** TASK REQUIREMENTS **
Search the entries below for the word "Identify" and copy each line that has it.

** SOURCE RECORDS **

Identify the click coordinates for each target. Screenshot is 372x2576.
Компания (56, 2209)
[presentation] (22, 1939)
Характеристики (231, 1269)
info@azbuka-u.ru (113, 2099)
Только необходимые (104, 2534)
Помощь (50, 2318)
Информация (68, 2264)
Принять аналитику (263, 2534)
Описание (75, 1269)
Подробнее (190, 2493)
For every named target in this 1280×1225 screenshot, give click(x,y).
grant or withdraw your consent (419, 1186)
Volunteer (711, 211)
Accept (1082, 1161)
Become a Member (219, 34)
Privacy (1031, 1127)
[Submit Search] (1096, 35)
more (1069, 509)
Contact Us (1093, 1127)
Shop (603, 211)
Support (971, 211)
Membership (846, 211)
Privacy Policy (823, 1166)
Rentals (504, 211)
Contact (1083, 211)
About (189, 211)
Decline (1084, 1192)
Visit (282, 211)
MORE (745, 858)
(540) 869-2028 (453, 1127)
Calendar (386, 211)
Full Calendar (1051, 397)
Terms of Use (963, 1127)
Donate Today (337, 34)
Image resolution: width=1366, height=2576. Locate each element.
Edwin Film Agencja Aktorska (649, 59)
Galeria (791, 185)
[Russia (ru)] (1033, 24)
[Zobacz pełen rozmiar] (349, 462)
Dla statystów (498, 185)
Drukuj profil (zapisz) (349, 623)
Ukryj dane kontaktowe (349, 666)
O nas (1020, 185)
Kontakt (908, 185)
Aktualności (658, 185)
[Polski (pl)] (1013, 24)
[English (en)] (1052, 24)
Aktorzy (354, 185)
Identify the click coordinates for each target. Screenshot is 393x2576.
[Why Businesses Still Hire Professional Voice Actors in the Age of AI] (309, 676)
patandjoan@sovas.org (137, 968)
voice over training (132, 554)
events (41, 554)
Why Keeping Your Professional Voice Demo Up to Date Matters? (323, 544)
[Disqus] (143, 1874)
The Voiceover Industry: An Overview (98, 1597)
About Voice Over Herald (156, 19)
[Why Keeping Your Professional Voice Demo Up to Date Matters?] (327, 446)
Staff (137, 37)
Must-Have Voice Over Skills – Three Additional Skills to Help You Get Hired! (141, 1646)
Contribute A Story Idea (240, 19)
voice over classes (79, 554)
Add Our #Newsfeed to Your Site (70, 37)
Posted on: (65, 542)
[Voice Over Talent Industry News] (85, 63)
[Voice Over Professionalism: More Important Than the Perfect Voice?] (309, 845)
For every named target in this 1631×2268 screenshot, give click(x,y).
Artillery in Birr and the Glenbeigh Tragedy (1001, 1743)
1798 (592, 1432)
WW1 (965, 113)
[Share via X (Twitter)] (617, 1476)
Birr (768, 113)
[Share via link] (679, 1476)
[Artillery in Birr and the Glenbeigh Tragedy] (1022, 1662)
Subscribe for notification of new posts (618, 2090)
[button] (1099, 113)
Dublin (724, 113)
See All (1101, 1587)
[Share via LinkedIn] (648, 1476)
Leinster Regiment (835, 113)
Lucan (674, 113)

** WRITTEN ANSWER **
Identify the click coordinates for each target. Screenshot is 372x2576.
Identify the click coordinates for each target. Screenshot is 393x2576.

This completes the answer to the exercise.